I started by defining a data type which enumerates the different possible ways a rule can fire.
-- EType is mainly used for debugging why an event is firing too often.
data EType = DepTrigger (D.Some RuleType, NormalizedFilePath)
| MissingTrigger NormalizedFilePath
| StartTrigger
| UserTrigger
deriving Show
Then each event which could contribute to an action firing is tagged with one of these constructors. When the event fires I used traceEvent
in order to output both the action which was firing and the reason for it. Then by capturing this log and using standard unix commands it was possible to analyse situations where things were happening more often than not.

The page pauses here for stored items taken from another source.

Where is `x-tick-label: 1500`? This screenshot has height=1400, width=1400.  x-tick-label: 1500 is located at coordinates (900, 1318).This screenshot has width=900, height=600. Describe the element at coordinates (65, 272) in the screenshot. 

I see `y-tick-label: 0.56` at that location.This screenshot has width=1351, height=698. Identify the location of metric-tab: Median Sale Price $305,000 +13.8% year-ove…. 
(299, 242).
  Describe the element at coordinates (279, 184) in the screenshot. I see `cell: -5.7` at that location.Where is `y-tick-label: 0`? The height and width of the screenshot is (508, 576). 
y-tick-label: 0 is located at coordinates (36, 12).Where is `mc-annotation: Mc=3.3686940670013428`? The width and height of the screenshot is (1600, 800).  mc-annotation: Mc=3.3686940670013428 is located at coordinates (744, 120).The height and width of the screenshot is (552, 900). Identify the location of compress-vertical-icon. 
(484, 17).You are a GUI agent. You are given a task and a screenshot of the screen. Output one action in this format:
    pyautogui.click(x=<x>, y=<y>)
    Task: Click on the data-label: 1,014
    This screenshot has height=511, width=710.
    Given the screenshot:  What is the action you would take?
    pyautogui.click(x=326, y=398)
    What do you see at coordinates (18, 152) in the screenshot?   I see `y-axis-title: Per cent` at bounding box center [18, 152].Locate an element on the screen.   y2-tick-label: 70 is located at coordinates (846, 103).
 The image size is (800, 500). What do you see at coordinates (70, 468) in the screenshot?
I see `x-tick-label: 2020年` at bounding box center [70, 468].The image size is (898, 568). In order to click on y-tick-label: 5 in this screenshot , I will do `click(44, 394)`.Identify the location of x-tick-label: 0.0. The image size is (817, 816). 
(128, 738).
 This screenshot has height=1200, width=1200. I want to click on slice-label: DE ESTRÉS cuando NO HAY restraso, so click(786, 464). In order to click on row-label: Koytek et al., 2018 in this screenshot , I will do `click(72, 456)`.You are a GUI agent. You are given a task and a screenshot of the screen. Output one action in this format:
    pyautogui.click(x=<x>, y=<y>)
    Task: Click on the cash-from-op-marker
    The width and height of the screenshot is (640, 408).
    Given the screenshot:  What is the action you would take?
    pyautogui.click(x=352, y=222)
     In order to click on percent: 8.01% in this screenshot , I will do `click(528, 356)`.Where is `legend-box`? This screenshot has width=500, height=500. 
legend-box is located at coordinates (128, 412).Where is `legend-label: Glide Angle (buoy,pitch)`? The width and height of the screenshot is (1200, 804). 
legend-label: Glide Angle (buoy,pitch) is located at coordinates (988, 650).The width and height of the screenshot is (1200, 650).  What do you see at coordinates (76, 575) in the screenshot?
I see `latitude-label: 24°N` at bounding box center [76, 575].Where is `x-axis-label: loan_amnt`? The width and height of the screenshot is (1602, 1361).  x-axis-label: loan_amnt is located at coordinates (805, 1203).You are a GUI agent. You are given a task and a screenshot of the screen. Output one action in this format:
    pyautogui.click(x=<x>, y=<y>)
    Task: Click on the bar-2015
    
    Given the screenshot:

This was the method where I realised it was necessary to use headE
in order to make sure the StartTrigger
event would only fire one time.
What’s next?
So we’ve achieved our goal of proving the implementation is possible but there are still a few places the implementation could be improved. I have also not extensively tested the branch, it is likely there are some bugs to do with stale information.
Progress Reporting
It isn’t clear to me how to implement progress reporting for the IDE at the moment. All changes to the system are driven by push events, which means that when an event fires the amount of work which will be done can not be determined. This is compounded by the fact reflex is a monadic FRP library so how much is left to do depends on the result of running the rules.
Better Profiling
It would be good to have a profiling mode like shake’s profiling mode so the effect of each input event could be analysed in detail. At the moment there is nothing in the reflex ecosystem which can help with this analysis.
Asynchronous Actions
It would be very beneficial if the rules could run in separate threads because currently the whole application blocks whilst IO actions are being computed. The usage of MonadSample
is not currently compatible with using performEvent
asynchronously.
Dynamic Rule Registration
For my own sanity, I decided to use a fixed set of rules, as defined by RuleType
in my implementation rather than a dynamic map of rules, as implemented in shake. I have considered a few types going for the dynamic map approach, as it would also be useful for plugins but it has been a low priority for the proof of concept implementation.
Conclusion
I had a great time implementing this fork, my second extensive rewrite of a Haskell IDE. I’m looking forward to rewriting an IDE again next year.